- Born: George Alfred Paginton December 24, 1901 Minety Common, Wiltshire, England
- Died: December 6, 1988 (aged 86) Toronto, Ontario
- Education: Ontario College of Art summer school, Port Hope, Ontario with J. W. Beatty
- Spouse: Jessie May Forster (married 1930)

= George Paginton =

Canadian artist (1901-1988)

George Paginton (December 24, 1901 – December 6, 1988) was a landscape painter.

==Life and career==
George Paginton was born in England, and in 1904, was designated a ward of the state and sent to an orphanage. In 1912, he was sent to Canada, to Lindsay, Ontario as a British Home Child. In 1919, he moved to Toronto, and found work as a freelance commercial artist working for various companies, including Simpsons. In 1927, he attended the Ontario College of Art summer school in Port Hope, Ontario, studying with J. W. Beatty. In the same year, he was hired by the Toronto Daily Star in the art department, retiring in 1970.

His first exhibition was in the New Toronto Library in 1931. His second show was held in the Robert Simpson Company's art gallery in 1934, repeated with new work in 1936. Paginton also showed his work at the Art Association of Montreal and the Graphic Arts Society in Toronto and later, with the Canadian Society of Graphic Art. In 1965, his drawings and watercolours were shown at the Arts and Letters Club in Toronto. He died in Toronto on December 6, 1988.

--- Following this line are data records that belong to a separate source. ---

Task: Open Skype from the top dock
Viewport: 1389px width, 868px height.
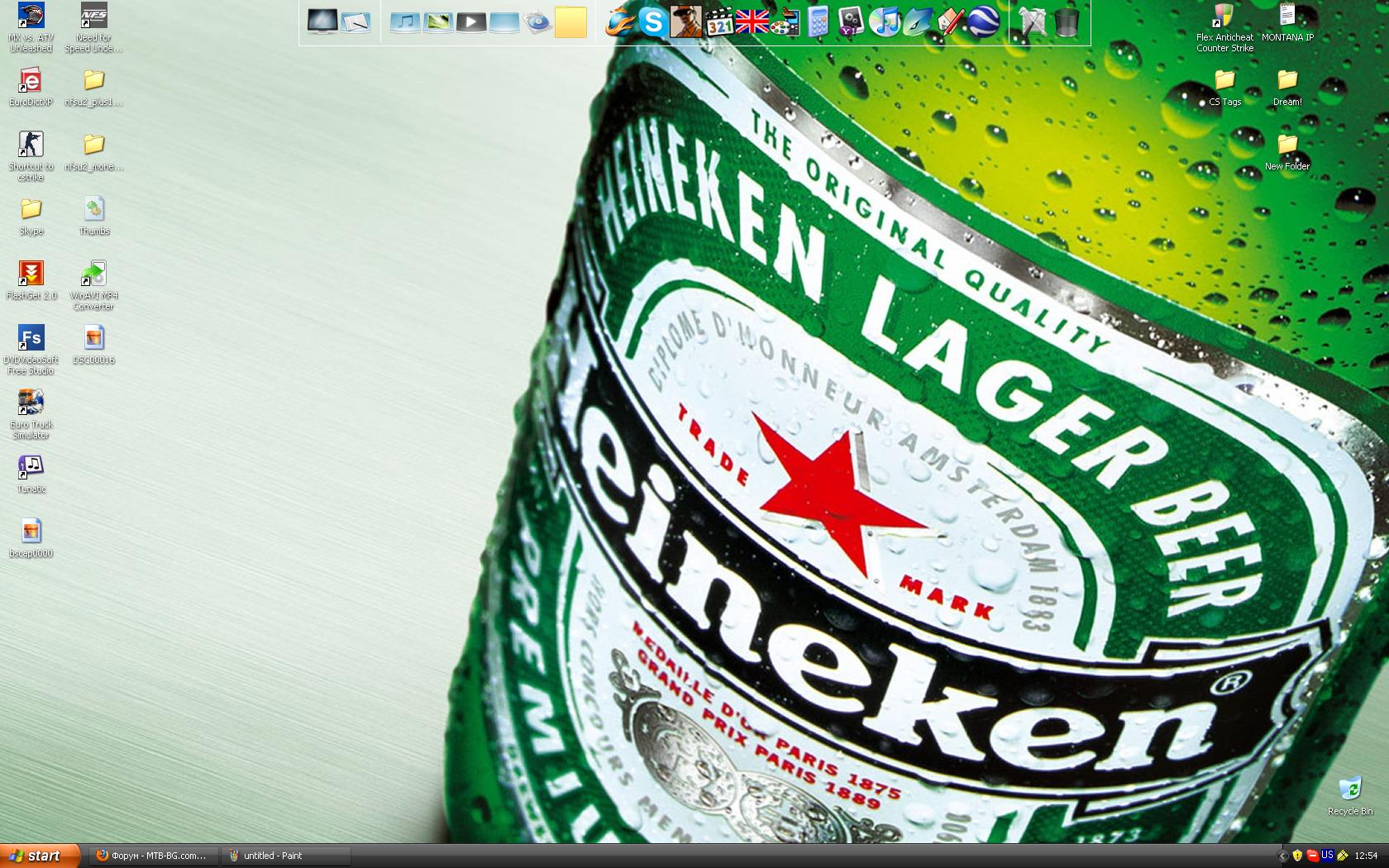Action: [652, 22]
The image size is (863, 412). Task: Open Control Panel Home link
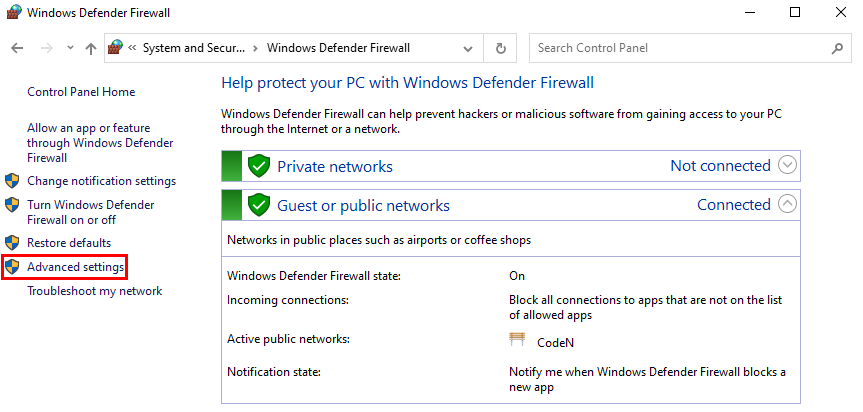[x=81, y=92]
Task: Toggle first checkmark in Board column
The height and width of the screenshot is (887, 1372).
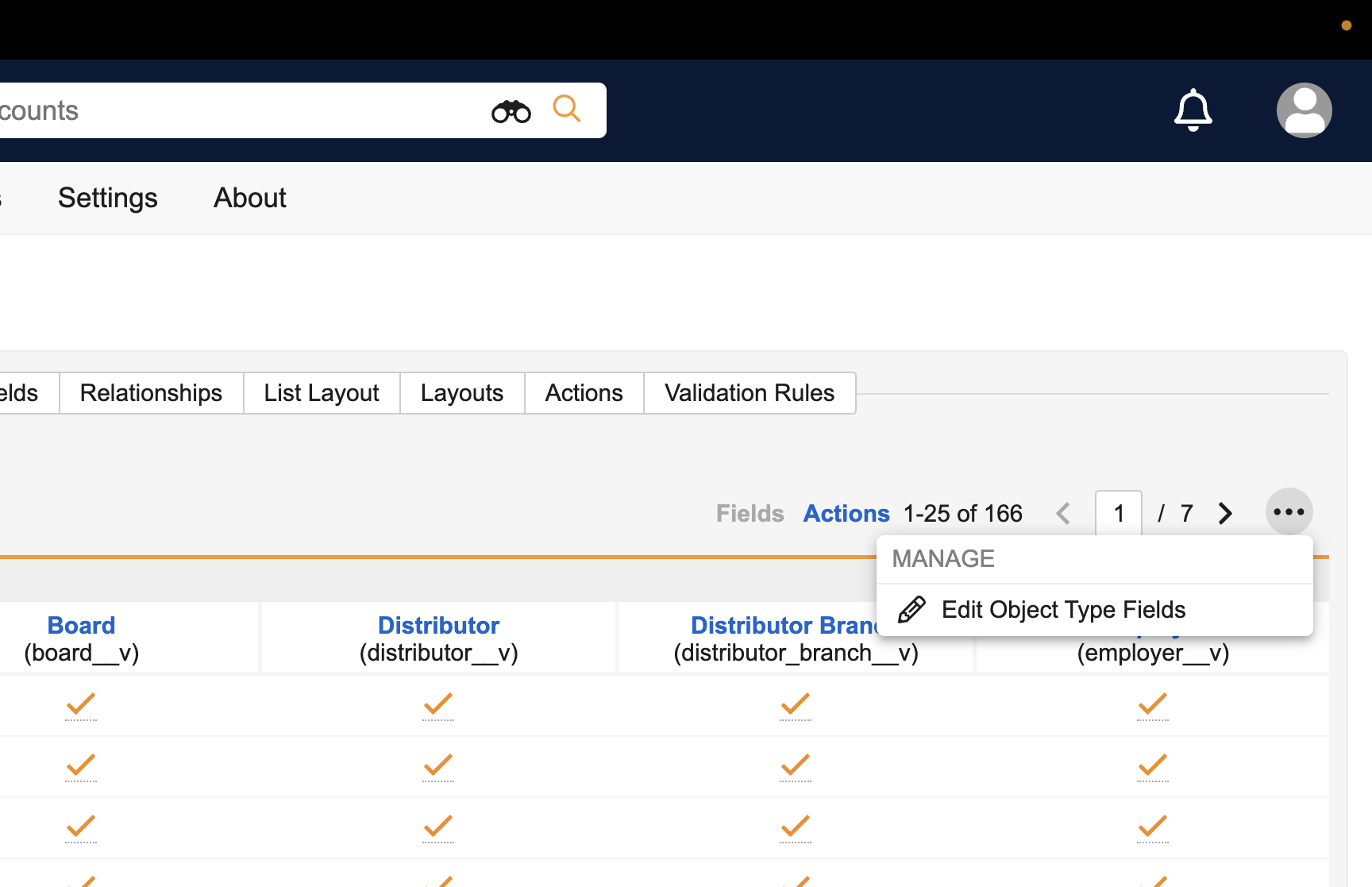Action: coord(81,704)
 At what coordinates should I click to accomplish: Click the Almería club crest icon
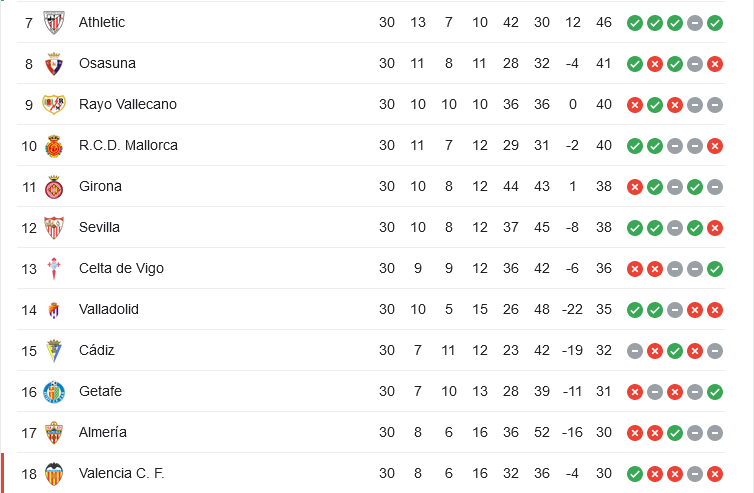point(54,432)
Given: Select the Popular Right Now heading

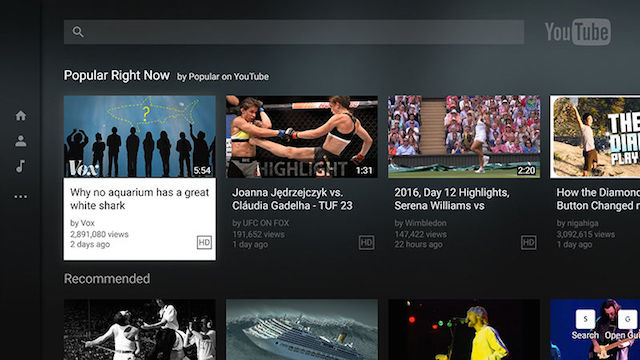Looking at the screenshot, I should [117, 76].
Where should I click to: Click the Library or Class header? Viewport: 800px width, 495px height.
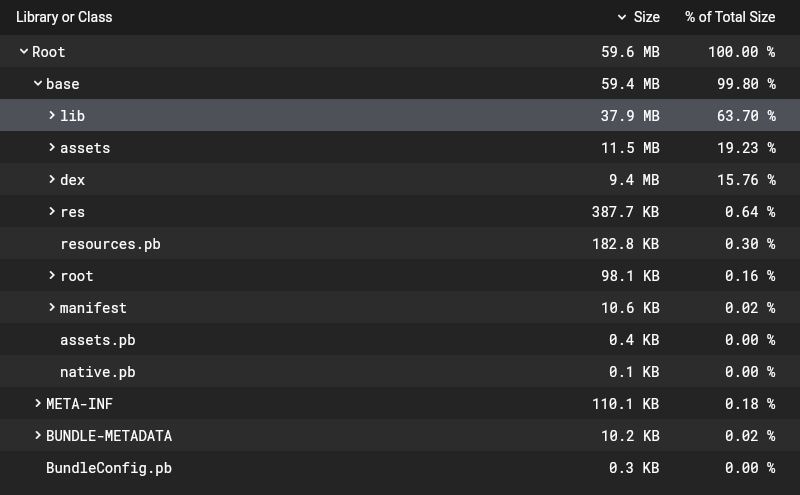pos(64,17)
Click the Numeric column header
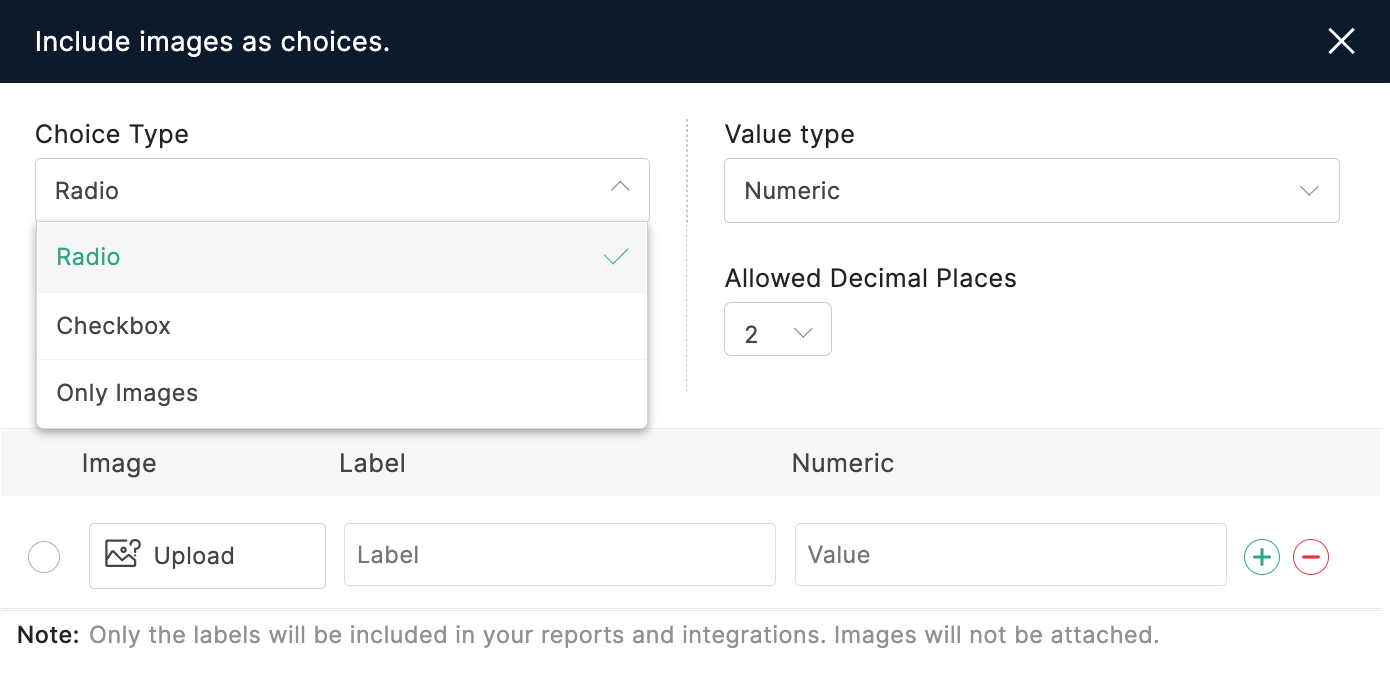This screenshot has height=694, width=1390. [x=842, y=463]
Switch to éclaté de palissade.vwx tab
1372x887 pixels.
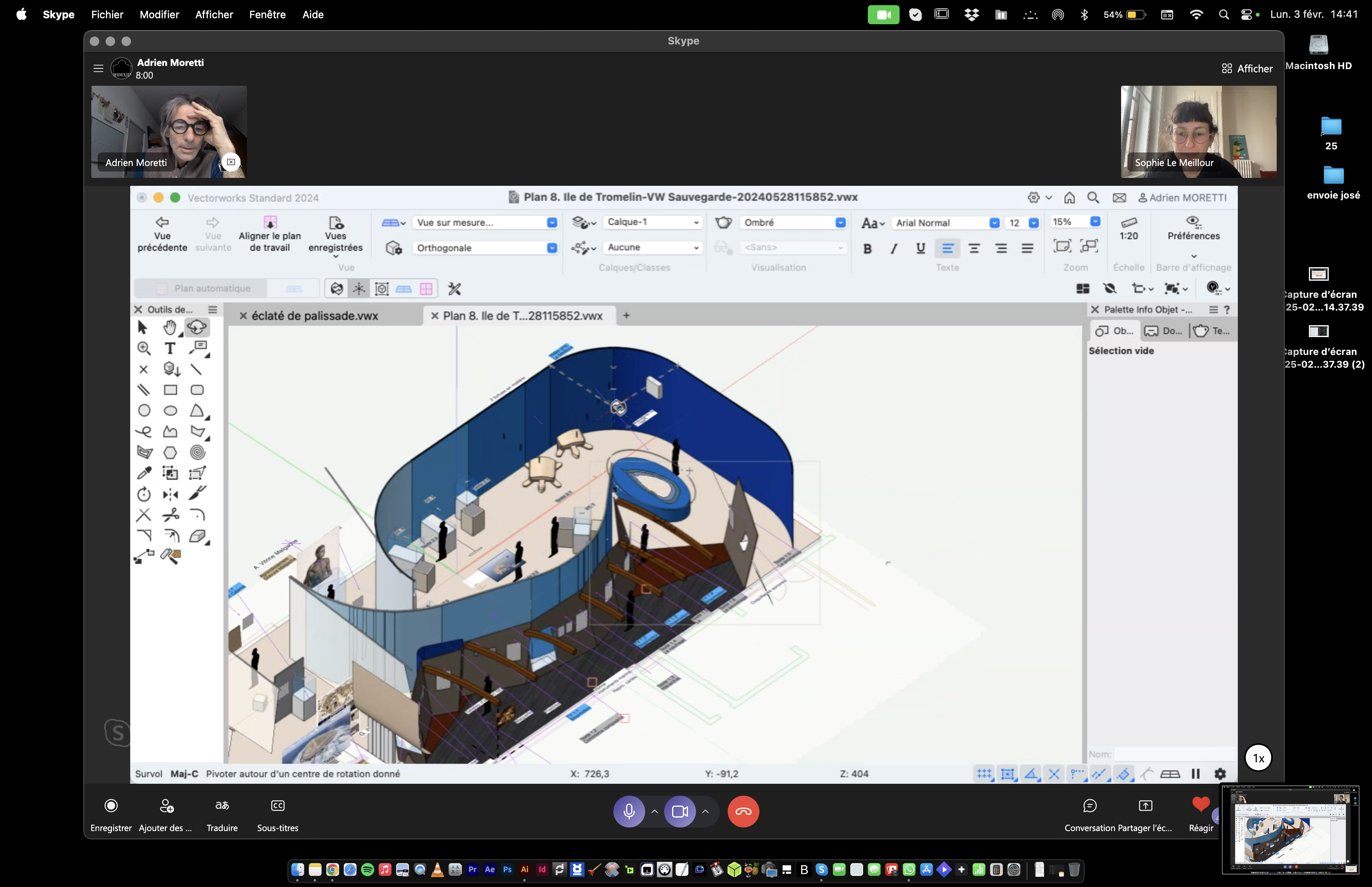(314, 316)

In 2019, Paginton's work was shown posthumously in a retrospective organized with the help of his family titled George Paginton: Painting a Nation curated by Sharona Adamowicz-Clements and Darrin J. Martens for the Peel Art Gallery, Museum and Archives in Brampton.

==Art work==
George Paginton was a landscape artist, inspired by his teacher, J. W. Beatty, and by Tom Thomson and the Group of Seven. Like Beatty, Paginton was a believer in painting the Canadian scene, and his job providing illustrations for the Toronto Star gave him the opportunity to travel widely, and in doing so, to paint.

His work is in a number of gallery collections such as the Art Gallery of Hamilton, the Peel Art Gallery, Museum and Archives Brampton, and the Robert McLaughlin Gallery, Oshawa.